Summary:  In Valve Corp. v. Ironburg Inventions Ltd., a panel of the U.S. Court of Appeals for the Federal Circuit (“Federal Circuit”) held that the Patent Trial and Appeal Board (“Board”) improperly rejected the prior art status of a copy of an online article submitted as an exhibit, because the Board failed to compare the exhibit to an authenticated copy in the record, the two copies were “substantively the same,” and there was “overwhelming evidence” that the online article itself was prior art.  No. 2020-1315, slip op. at 9–12, 19 (Fed. Cir.

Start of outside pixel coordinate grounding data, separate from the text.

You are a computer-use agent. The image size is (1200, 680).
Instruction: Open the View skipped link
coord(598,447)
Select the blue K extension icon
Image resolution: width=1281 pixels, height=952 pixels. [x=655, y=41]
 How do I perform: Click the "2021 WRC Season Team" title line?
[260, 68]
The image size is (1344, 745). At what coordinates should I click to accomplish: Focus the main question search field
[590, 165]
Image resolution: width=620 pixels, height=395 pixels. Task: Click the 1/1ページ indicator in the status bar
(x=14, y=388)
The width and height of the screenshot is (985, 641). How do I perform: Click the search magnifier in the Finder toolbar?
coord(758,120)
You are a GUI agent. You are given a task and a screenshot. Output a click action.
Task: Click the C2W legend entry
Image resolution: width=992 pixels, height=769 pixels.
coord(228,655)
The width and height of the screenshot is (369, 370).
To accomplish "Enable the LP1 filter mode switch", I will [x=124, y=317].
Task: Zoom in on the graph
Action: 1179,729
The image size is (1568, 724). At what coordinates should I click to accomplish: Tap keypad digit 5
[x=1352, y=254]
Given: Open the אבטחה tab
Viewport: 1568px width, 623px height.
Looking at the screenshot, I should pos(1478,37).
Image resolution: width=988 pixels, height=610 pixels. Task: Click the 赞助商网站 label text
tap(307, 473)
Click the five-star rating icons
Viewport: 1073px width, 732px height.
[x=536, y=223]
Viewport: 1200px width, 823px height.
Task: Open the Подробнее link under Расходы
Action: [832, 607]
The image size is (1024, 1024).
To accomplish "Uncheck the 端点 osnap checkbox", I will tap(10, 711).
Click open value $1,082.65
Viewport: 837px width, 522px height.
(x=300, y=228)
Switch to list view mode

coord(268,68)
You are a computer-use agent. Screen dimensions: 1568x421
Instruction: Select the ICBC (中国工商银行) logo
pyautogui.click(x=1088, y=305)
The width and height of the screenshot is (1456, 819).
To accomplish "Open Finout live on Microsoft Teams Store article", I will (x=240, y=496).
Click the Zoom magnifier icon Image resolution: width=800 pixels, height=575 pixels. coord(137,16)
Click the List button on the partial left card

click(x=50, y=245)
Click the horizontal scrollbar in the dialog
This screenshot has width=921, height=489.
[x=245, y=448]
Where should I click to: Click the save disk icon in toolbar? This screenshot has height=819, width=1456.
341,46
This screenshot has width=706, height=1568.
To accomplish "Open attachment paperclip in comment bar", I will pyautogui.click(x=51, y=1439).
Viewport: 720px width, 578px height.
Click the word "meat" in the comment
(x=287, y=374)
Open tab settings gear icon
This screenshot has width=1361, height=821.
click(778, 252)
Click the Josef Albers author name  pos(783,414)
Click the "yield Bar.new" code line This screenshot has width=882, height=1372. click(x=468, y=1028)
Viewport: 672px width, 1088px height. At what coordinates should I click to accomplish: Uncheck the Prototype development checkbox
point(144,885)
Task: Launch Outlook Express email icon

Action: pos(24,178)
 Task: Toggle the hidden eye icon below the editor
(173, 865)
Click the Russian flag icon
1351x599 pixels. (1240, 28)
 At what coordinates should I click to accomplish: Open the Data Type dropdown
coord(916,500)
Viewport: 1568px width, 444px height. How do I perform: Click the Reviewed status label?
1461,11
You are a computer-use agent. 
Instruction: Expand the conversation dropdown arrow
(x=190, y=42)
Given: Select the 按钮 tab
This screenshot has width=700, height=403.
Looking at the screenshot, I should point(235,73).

Aug. 17, 2021).

* * *

In 2013, Valve Corporation (“Valve”) introduced its “Steam Controller,” a gaming controller for computer games that “was, despite its lack of popularity, praised for its flexibility and customizability.”  Niels Broekhuijsen, Valve Hits Kill Switch on Steam Controller, Sells Old Inventory for $5 Each, Tom’s Hardware (Nov. 27, 2019), https://www.tomshardware.com/news/steam-controller-discontinued-sale-5-valve. However, its entry in the marketplace quickly set off a dispute with Ironburg Inventions Ltd. (“Ironburg”), “the IP holding arm of hardware manufacturer SCUF,” and in February of this year, a jury found Valve liable for over $4 million in damages for infringing Ironburg’s patent, U.S. Patent No. 8,641,525 (the ’525 patent). Alex Baldwin, First Zoom patent jury trial sees Valve fined $4 million, WIPR (Feb. 5, 2021), https://www.worldipreview.com/news/first-zoom-patent-jury-trial-sees-valve-fined-4-million-21016.  

During the litigation over the infringement of the ’525 patent, Valve petitioned for inter partes review of two other patents owned by Ironburg: U.S. Patent Nos. 9,289,688 (“the ’688 patent”) and 9,352,229 (“the ’229 patent”). Valve Corp., slip op. at 2. Both patents were also directed to game console controllers that included additional controls on the rear or back of the controller.  Id. at 2–6.

In its petition for each proceeding, Valve relied on one exhibit (the “Exhibit”) as evidence of prior art that would, in part, render the subject matter of the challenged claims obvious. Id. at 7. Valve asserted that the Exhibit contained a copy of an online review article entitled “Review: Scuf Xbox 360 Controller” by Dave Burns (the “Burns article”). Id. at 7. Valve also asserted that the article was published on October 20, 2010, prior to the earliest effective filing date of the ’688 and ’229 patents. Id.

After Ironburg contested both assertions, Valve responded by introducing into evidence certified copies of the image file wrappers for Ironburg’s other patents, because each wrapper contained a PDF image of a printout of the Burns article reviewed by the examiner during prosecution of each patent.  See Valve Corp. v. Ironburg Inventions Ltd., IPR2017-01928, Paper No. 36, at 18 (Feb. 7, 2019) (discussing the image file wrappers of the ’525 and ’229 patents in the challenge to the ’229 patent). The copy of the Burns article saved in the image file wrappers was stored with an archival web link to the Internet Archive and plainly indicated a publication date of October 20, 2010. Id. at 26. Valve also submitted two declarations from witnesses who stated that the Exhibit was an accurate copy of the Burns article “in all material aspects” as reflected in the image file wrapper. See id. at 26–27.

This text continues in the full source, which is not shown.